All,
I have posted several comments regarding resawing difficulties with my new Grizzly band saw. The symptoms included burning, cupping and extreme tracking problems.
At the Dallas-Fort Worth WW show several weeks ago I mentioned this to the Timberwolf rep and he gave me some advise I would like to pass on. After listened to my tales of woe and frustration, he asked if the metal blade insert was chewed up any and had the blade run off of the wheel during setup. I responded yes to both. He explained that either in the setup or while using the saw the kerf had been damaged on one side and that what was causing the problems. I bought a new 3/4 3tpi blade and some nylon inserts. I’m not sure I believed that this would help but this is my first band saw and I was reluctant to give up on it.
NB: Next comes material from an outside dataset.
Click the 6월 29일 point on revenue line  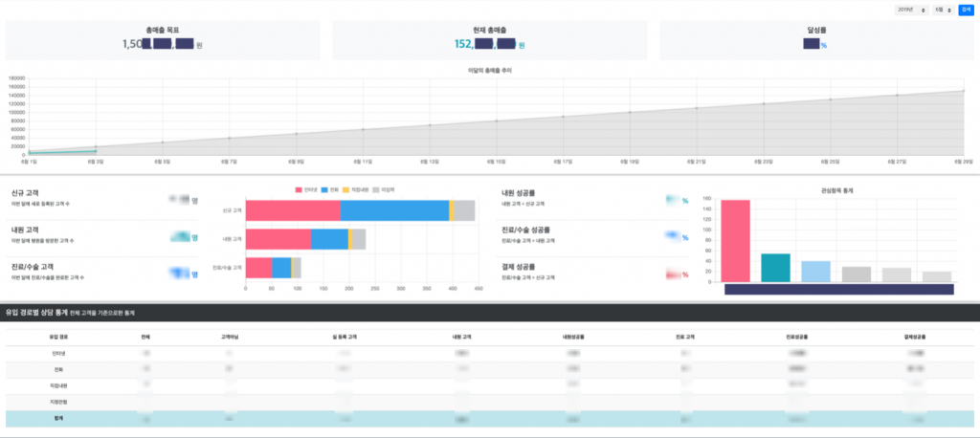click(x=963, y=91)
Last night I mount the new blade and insert, tuned-out the harmonic flutter and proceeded to shave off a 1/16 thick piece from a 9″ hard maple board. The cut tracked parallel to the resaw fence from start to finish. I planned on a simple quick test and was thrilled by the cut that I kept going: the dust was wonderful!
I might add that the first time I tried this and my Timberwolf 3/4 blade acted up – turns out it really was my fault, they replaced it with a free 1/2″ blade: no questions asked. I think I ruined this one as well by improper mounting and adjusting.
I’m not sure how I could have done this differently since I thought I was doing everything “by the numbers” and according to the manual and a band saw book but somewhere I missed a simple little fact about treating the blade kerfs as extremely fragile until the blade is mounted and adjusted.
My thanks to the Timberwolf folks. They really believe in their products and woodworking.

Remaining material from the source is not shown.